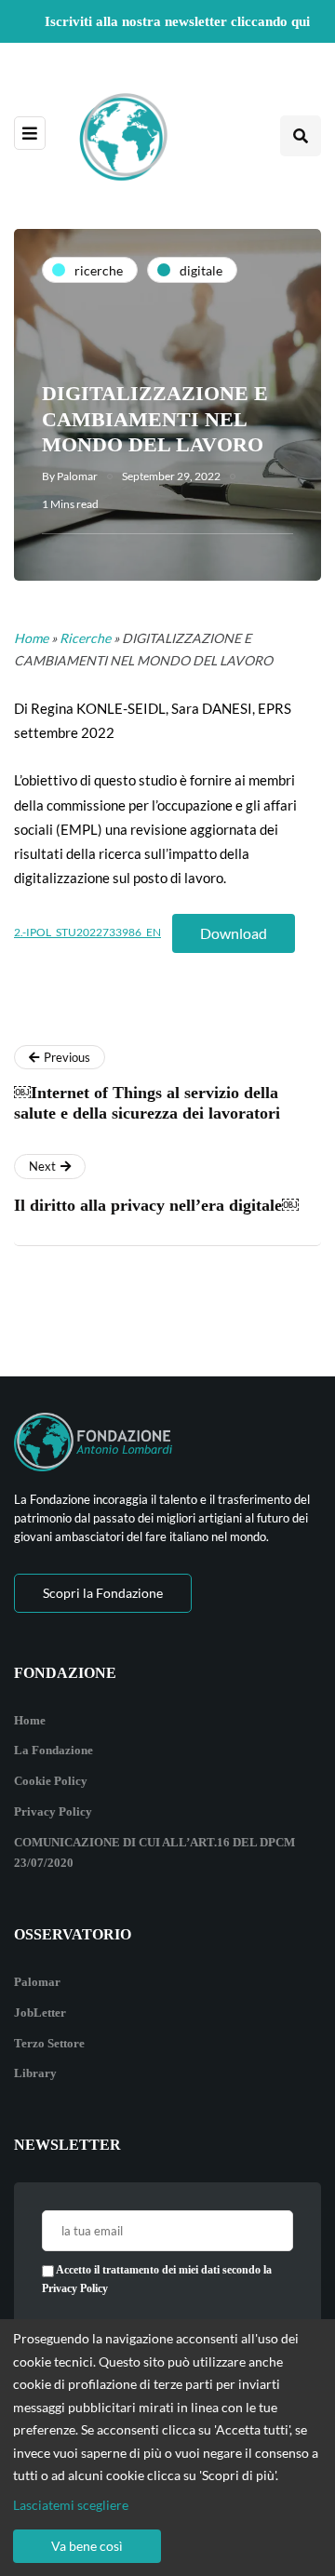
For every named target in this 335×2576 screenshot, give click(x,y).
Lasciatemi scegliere (70, 2505)
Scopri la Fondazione (103, 1593)
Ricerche (85, 638)
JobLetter (40, 2012)
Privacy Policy (53, 1811)
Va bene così (87, 2546)
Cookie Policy (50, 1781)
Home (31, 638)
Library (35, 2073)
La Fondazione (53, 1750)
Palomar (77, 476)
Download (233, 933)
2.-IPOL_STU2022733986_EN (87, 932)
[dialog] (167, 2447)
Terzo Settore (49, 2043)
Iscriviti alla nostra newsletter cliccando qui (177, 21)
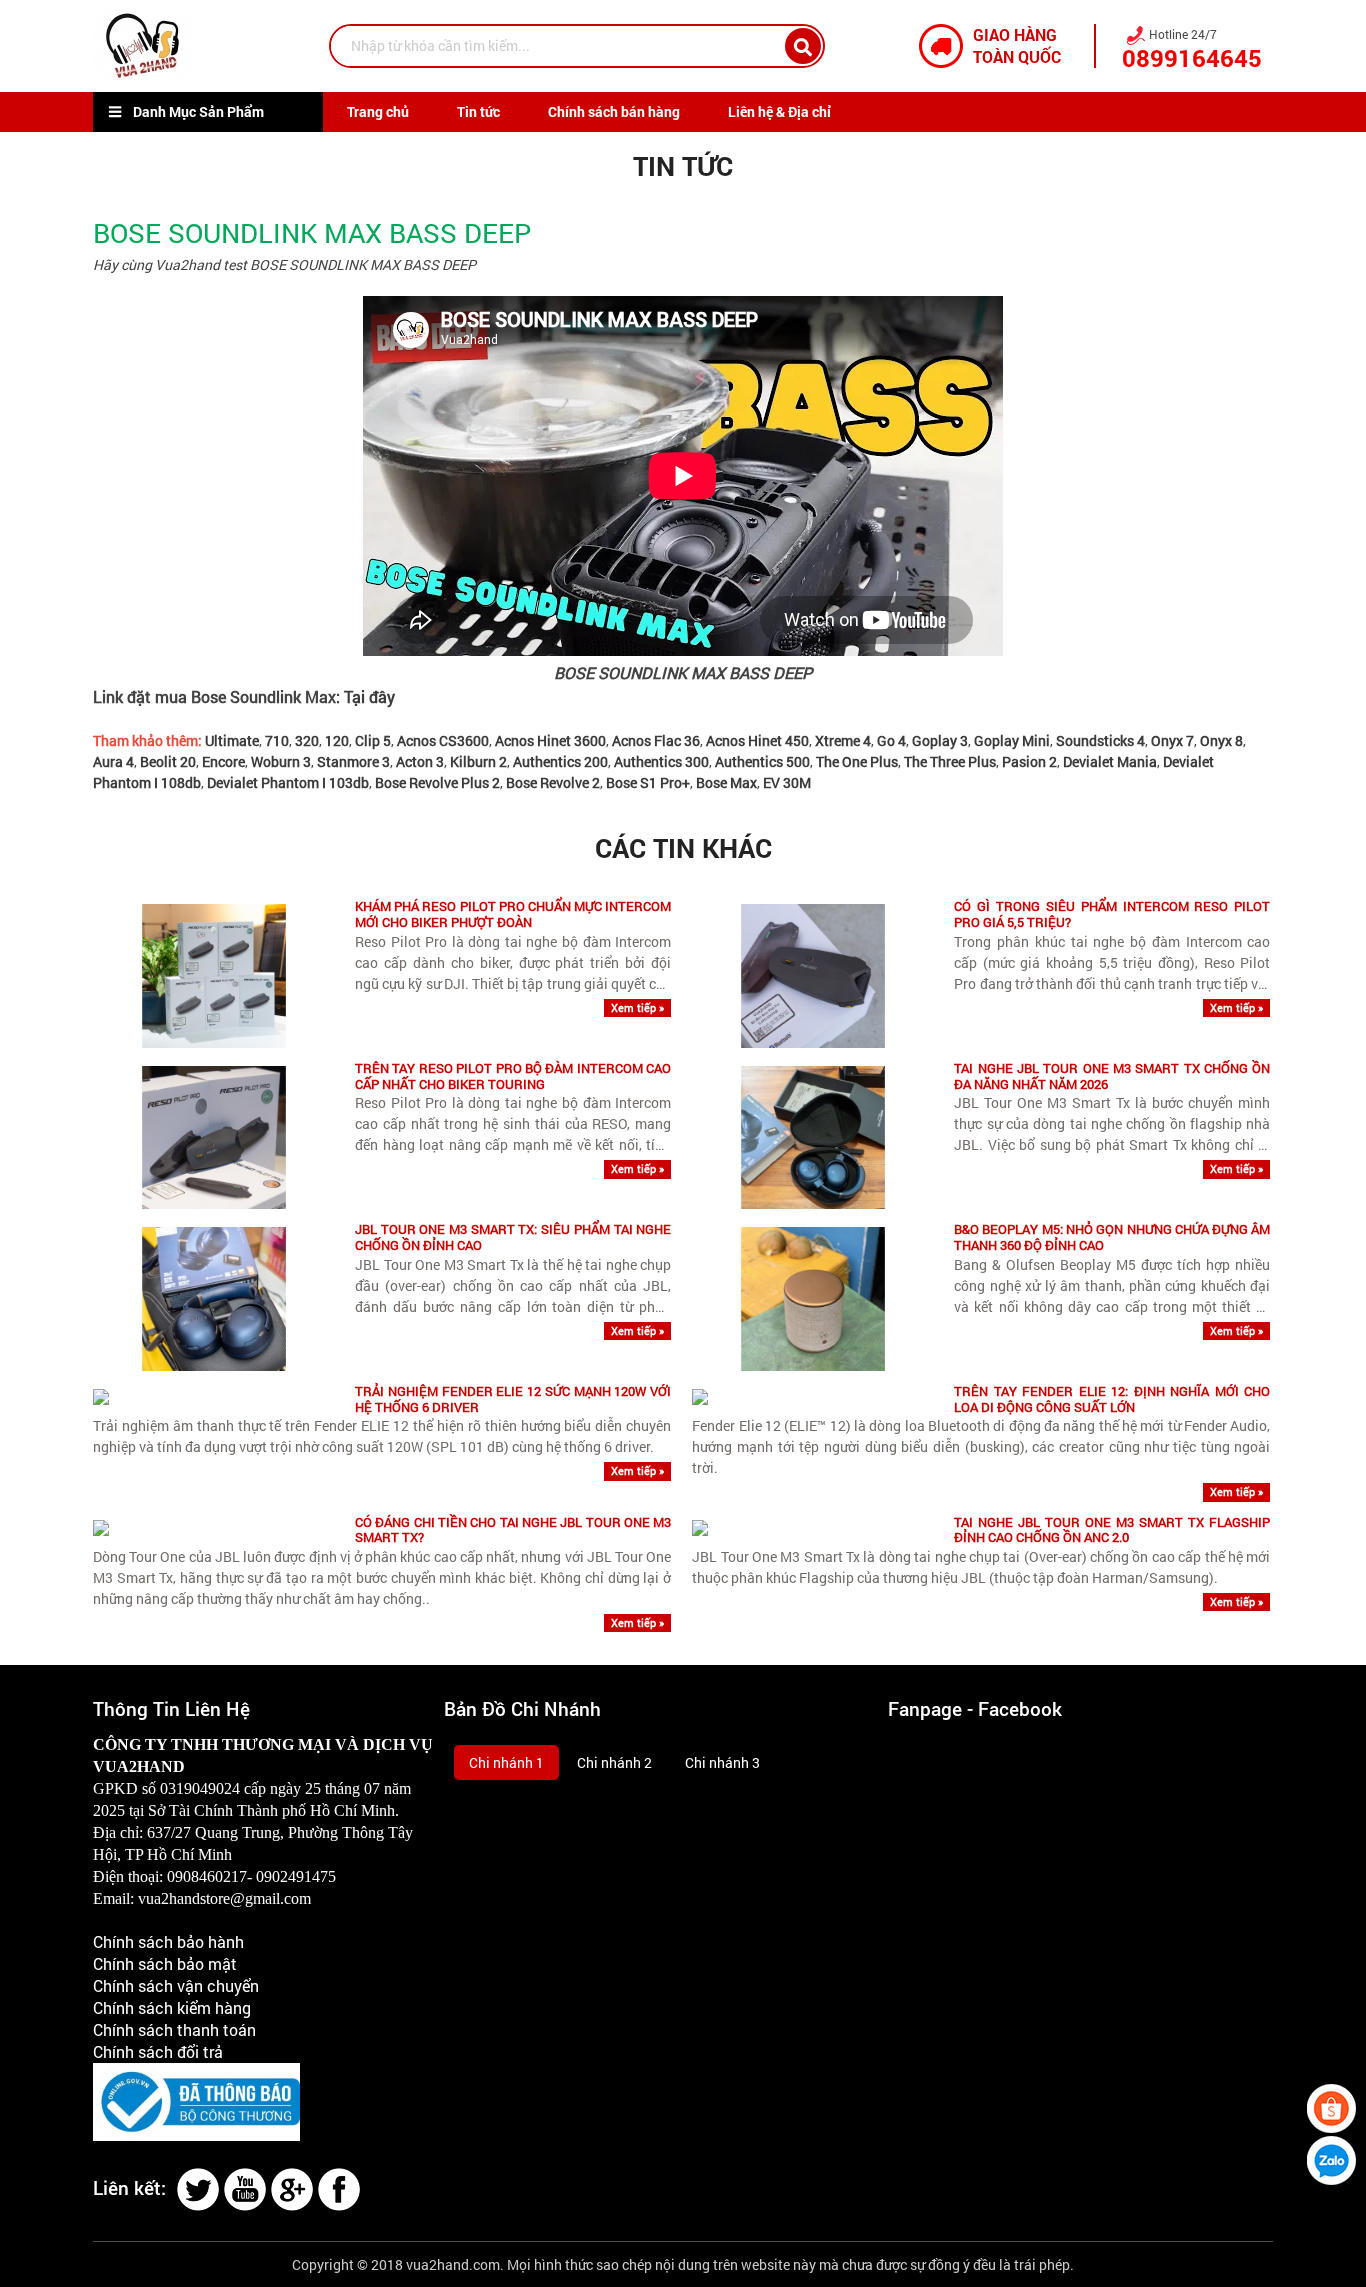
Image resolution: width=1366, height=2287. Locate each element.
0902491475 (296, 1876)
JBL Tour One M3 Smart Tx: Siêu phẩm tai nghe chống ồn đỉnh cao (513, 1237)
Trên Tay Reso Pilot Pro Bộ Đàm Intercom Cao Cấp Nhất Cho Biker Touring (513, 1076)
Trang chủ (378, 111)
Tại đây (369, 696)
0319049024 (200, 1788)
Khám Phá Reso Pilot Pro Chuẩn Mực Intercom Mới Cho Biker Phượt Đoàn (513, 914)
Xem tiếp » (637, 1007)
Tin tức (478, 111)
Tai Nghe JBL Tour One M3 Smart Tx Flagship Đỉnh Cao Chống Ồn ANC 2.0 (1112, 1530)
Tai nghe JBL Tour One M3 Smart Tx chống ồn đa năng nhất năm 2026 (1112, 1076)
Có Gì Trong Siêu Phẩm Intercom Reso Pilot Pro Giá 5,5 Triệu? (1112, 914)
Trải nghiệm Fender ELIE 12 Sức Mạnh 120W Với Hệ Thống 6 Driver (513, 1399)
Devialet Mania (1110, 761)
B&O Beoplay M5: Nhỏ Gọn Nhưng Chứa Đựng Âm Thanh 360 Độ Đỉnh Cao (1112, 1237)
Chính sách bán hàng (614, 111)
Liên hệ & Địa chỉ (779, 111)
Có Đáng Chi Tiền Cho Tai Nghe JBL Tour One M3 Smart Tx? (513, 1530)
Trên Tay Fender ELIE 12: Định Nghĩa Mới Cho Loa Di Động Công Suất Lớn (1112, 1399)
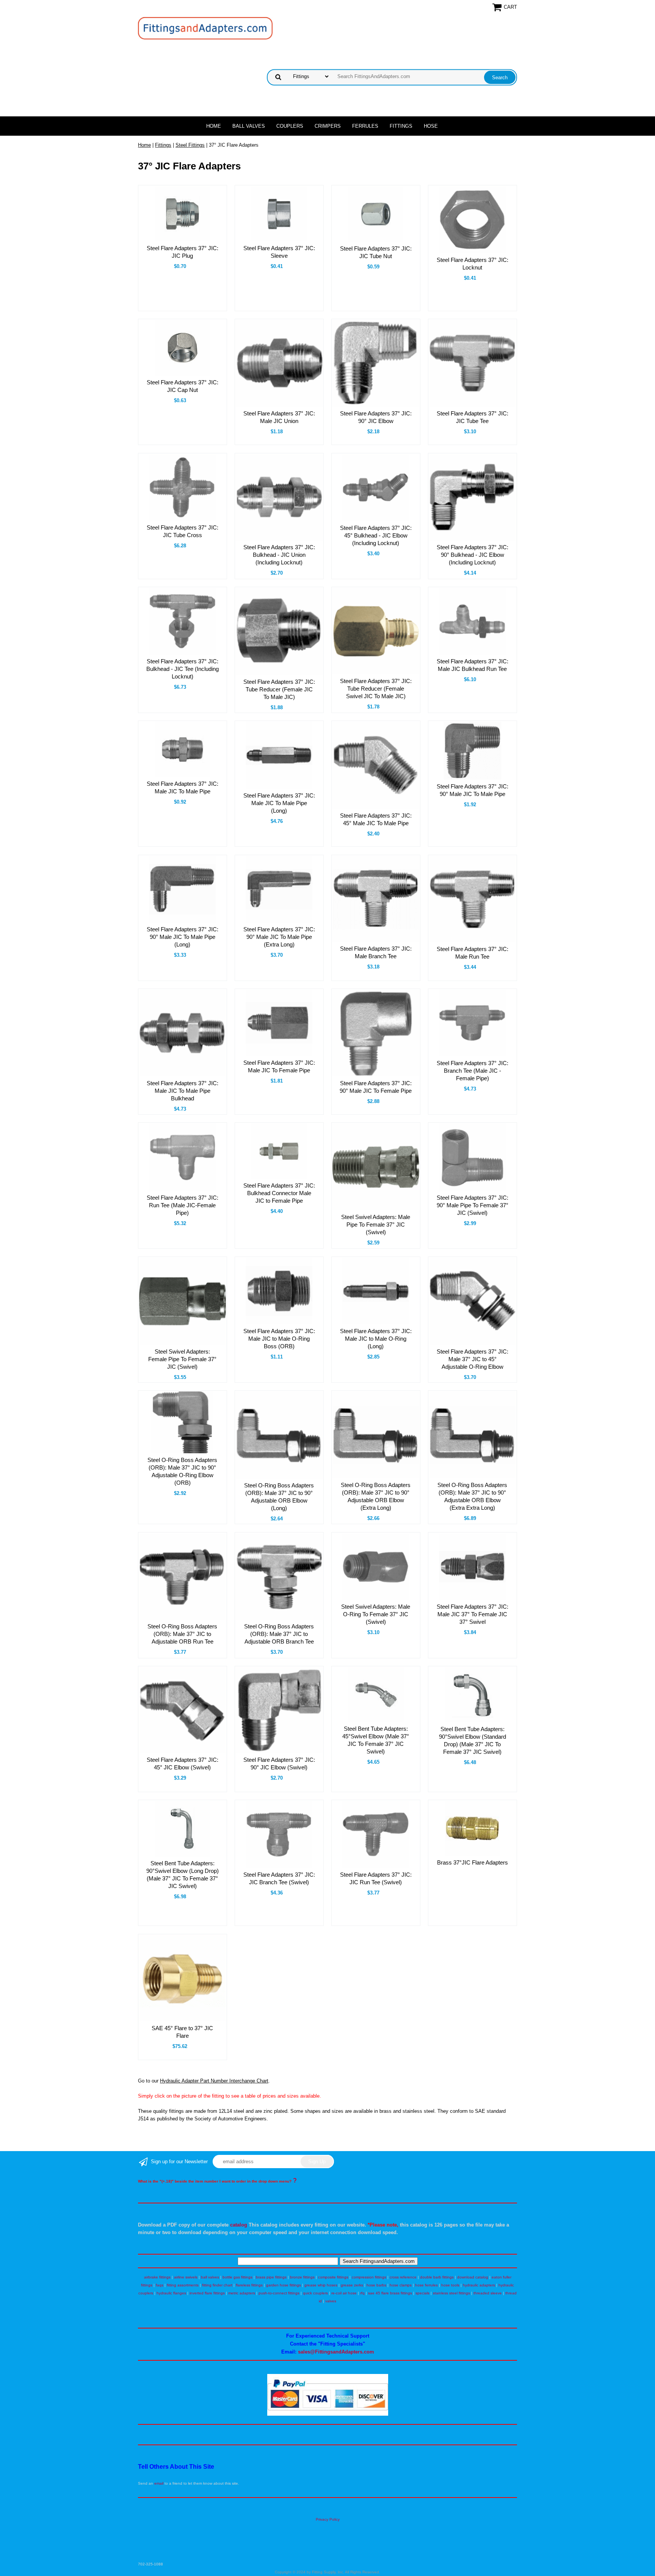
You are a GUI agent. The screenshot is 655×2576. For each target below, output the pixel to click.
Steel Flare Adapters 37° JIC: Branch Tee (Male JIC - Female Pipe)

_ _ _ _

--- WORK ITEM ---
Retype word for word the span of lines above that begins with the line containing "Trên Tay Fender" and ends with the last line of the records; skip all pictures.

--- RESULT FOR THIS EXERCISE ---
Trên Tay Fender ELIE 12: Định Nghĩa Mới Cho Loa Di Động Công Suất Lớn (1112, 1399)
You are a GUI agent. The screenshot is 655×2576. For each target below, output the pixel to click.
Steel Flare Adapters 37° JIC: Branch Tee (Male JIC - Female Pipe)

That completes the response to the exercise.